Set a per-endpoint dedupConfig to change how the key is derived:
ModeKeys onUse it when
identifier (default)id ladder, then content hashthe sender supplies a stable id, or you want the safe default
contentthe canonical request content (method + path + query + body)the sender’s ids are unreliable or reused across distinct events
fieldsoperator-selected field pathsthe sender has no stable id but a stable field (e.g. body.data.id)
offnothing — every request is its own eventyou want to capture every request (testing, debugging)
Each mode (except off) takes a windowSeconds (60–604800). off disables collapsing entirely.
off means every request is a distinct, billable event — including retries and any non-webhook traffic (uptime checks, link previews) that reaches the URL. Use it deliberately.

Field paths

fields mode keys on values you select with field paths.
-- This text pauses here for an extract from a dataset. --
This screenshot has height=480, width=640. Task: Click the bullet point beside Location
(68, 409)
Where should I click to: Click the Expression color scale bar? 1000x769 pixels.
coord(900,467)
A path starts with a root — headers, body, query, or path — and addresses into it with dot notation and array accessors:
  • body.data.id — a nested body value
  • headers.x-event-id — a header value
  • query.id — a query parameter
  • body.items[*].sku — every element of an array ([*] wildcard, or [0] for one index)
Provide include paths (the values that make up the key) and optionally exclude paths (volatile fields to drop, like a per-delivery timestamp). If a configured field is missing from a request, that request is treated as distinct rather than collapsed — webhook.co never silently drops an event it can’t key.

Configure it

Deduplication is configured identically across every surface — set it when you create an endpoint, or update it any time. --dedup-reset (CLI) or a null dedupConfig (API) returns an endpoint to the default. From the CLI:
wbhk endpoints create orders-prod --dedup-mode content --dedup-window 300
wbhk endpoints update <endpoint-id> --dedup-mode fields --dedup-field body.data.id
wbhk endpoints update <endpoint-id> --dedup-mode off
wbhk endpoints update <endpoint-id> --dedup-reset
From the API — set the config on create, or PATCH it later:
curl -X POST https://api.webhook.co/v1/endpoints \
  -H "authorization: Bearer $WBHK_API_KEY" -H "content-type: application/json" \
  -d '{"name":"orders-prod","dedupConfig":{"mode":"content","windowSeconds":300}}'

curl -X PATCH https://api.webhook.co/v1/endpoints/<endpoint-id> \
  -H "authorization: Bearer $WBHK_API_KEY" -H "content-type: application/json" \
  -d '{"dedupConfig":{"mode":"fields","windowSeconds":300,"fields":{"include":["body.data.id"]}}}'
From a typed SDK:
await webhook.endpoints.update({
  endpointId,
  dedupConfig: { mode: "content", windowSeconds: 300 },
});
Config changes take effect within the cache-propagation window (about five minutes), not instantly — and a change never claims exactly-once across the transition. Every change is recorded in your endpoint’s tamper-evident audit trail.